> The task:
Produce as output only the lines below starting at the line with "Filter quests by" and continuing through the line with "Select the Defended ribbon icon", each one exactly as written.

> Exercise material:
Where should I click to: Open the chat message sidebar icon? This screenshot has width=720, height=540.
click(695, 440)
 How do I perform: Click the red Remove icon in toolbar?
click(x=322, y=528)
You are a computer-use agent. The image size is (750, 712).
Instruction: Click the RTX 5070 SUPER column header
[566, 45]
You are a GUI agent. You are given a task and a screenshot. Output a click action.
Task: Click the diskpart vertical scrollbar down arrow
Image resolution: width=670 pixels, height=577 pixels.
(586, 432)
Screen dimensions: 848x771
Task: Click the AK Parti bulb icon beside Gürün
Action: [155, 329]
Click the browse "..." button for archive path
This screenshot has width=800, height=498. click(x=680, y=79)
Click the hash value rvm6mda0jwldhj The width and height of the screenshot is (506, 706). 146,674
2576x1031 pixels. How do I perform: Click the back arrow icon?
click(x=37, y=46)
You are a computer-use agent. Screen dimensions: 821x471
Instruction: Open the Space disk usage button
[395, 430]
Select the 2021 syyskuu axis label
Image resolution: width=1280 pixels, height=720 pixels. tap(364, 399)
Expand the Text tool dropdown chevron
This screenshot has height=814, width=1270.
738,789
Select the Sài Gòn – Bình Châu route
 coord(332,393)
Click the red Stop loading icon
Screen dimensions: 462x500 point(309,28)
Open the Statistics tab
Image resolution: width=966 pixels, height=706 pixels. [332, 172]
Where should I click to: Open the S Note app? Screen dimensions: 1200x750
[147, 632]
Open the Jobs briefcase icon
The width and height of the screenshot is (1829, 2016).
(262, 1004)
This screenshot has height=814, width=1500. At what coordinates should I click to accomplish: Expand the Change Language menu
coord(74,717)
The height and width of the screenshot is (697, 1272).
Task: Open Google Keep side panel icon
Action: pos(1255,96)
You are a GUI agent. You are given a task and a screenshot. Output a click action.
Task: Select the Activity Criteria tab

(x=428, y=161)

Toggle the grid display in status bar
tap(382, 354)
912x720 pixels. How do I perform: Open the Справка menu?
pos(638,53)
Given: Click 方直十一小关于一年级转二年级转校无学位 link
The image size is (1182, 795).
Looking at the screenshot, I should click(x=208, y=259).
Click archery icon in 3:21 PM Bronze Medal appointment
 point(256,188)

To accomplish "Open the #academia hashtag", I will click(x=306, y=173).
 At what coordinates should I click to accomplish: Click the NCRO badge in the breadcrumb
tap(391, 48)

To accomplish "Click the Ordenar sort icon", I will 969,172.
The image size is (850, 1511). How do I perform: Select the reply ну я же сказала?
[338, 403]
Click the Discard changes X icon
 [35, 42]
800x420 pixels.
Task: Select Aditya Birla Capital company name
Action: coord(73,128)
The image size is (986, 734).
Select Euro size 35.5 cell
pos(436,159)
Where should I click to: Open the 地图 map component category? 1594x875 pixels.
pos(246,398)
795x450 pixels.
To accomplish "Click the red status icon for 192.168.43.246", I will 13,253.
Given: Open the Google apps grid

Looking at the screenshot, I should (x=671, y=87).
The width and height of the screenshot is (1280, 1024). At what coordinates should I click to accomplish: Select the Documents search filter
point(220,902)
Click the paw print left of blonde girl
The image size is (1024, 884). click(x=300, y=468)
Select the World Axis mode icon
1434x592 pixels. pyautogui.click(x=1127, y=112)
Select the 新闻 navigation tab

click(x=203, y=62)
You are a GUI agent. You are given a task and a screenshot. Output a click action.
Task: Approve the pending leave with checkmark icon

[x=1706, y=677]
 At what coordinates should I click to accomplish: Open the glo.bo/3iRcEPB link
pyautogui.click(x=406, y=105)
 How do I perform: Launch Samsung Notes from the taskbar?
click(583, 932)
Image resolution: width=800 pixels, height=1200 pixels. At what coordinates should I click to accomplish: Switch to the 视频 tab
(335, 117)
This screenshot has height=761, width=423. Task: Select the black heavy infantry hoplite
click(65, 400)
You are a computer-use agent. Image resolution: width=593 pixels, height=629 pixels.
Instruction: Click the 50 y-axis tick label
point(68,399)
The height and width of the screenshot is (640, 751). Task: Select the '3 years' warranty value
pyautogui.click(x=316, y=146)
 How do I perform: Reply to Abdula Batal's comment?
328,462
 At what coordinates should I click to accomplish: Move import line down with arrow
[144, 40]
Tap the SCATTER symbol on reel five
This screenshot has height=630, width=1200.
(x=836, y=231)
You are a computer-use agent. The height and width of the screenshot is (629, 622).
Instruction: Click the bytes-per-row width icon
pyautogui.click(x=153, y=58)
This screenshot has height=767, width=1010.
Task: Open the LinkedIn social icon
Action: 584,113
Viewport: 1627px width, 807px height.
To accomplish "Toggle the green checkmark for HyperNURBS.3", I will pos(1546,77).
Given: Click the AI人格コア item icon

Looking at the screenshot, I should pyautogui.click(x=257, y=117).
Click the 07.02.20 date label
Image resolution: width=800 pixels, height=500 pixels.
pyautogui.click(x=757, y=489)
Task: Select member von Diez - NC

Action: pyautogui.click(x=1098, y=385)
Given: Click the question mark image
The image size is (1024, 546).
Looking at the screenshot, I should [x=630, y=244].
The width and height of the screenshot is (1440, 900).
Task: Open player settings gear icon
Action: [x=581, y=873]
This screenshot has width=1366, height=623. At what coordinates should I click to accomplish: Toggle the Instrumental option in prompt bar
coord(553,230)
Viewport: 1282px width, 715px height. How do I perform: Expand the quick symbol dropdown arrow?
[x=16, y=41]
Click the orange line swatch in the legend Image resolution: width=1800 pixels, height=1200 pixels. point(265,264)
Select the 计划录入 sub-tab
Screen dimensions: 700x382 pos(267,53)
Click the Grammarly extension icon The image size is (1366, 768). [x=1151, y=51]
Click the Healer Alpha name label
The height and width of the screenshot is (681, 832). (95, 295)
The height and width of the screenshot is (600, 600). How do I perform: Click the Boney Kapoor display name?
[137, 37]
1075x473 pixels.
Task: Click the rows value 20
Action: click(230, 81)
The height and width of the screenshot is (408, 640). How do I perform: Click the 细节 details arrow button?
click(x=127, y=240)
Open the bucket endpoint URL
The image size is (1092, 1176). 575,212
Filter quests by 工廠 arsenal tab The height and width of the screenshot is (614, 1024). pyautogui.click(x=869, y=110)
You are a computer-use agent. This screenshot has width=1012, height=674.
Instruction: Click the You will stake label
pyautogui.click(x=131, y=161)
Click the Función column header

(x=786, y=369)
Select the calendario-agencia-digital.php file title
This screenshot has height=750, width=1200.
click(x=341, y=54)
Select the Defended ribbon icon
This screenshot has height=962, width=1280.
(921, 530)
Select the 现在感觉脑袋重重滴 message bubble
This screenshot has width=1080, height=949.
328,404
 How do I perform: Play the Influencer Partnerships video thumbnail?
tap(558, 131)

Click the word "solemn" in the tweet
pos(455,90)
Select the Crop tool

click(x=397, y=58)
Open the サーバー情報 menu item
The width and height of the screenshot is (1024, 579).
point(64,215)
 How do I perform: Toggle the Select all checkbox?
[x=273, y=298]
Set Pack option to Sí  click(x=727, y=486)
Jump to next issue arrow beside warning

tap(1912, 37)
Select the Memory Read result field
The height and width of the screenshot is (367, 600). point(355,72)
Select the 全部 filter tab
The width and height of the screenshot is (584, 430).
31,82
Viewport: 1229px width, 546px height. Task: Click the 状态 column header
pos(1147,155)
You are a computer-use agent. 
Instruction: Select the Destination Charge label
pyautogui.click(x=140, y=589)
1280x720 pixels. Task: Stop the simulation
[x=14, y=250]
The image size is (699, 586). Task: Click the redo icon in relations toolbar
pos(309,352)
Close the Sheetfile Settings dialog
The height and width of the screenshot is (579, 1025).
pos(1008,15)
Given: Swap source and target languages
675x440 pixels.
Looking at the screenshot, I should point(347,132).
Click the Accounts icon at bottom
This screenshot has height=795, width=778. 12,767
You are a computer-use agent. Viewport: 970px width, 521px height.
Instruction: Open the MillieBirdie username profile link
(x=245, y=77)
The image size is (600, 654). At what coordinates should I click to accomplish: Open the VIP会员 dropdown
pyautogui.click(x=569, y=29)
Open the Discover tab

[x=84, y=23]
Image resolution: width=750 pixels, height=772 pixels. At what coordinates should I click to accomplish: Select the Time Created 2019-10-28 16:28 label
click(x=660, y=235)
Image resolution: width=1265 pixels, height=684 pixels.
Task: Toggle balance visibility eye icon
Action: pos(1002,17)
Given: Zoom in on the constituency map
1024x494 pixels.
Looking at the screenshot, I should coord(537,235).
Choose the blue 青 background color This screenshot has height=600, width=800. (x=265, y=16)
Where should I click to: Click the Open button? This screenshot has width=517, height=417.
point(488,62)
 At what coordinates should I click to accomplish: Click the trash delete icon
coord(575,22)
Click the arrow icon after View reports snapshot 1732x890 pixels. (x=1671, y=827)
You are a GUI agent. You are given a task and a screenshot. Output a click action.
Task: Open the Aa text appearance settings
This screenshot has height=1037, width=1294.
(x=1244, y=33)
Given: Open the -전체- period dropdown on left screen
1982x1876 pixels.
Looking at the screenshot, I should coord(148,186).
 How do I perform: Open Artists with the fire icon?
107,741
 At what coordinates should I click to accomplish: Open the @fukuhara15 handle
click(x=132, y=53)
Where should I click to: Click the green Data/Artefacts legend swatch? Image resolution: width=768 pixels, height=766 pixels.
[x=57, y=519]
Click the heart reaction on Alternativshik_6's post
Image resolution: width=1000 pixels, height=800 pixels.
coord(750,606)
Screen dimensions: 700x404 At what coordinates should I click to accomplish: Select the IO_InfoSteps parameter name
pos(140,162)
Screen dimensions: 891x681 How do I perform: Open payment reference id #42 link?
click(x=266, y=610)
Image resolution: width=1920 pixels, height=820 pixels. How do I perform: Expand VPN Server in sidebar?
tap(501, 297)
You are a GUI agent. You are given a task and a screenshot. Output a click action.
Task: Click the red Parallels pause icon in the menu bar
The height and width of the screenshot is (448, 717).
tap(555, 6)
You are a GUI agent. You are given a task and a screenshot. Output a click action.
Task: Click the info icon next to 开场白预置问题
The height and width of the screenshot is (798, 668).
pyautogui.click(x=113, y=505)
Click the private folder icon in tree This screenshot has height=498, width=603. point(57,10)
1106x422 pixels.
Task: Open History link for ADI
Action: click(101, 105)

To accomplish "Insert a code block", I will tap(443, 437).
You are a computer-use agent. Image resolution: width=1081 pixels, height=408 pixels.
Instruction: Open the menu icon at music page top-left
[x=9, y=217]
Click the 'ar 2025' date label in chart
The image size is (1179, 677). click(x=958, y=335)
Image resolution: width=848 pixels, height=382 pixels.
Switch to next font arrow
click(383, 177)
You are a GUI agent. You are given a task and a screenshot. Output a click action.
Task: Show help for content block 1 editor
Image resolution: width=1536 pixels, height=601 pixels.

> Expected output:
Filter quests by 工廠 arsenal tab The height and width of the screenshot is (614, 1024). pyautogui.click(x=869, y=110)
You are a computer-use agent. This screenshot has width=1012, height=674.
Instruction: Click the You will stake label
pyautogui.click(x=131, y=161)
Click the Función column header

(x=786, y=369)
Select the calendario-agencia-digital.php file title
This screenshot has height=750, width=1200.
click(x=341, y=54)
Select the Defended ribbon icon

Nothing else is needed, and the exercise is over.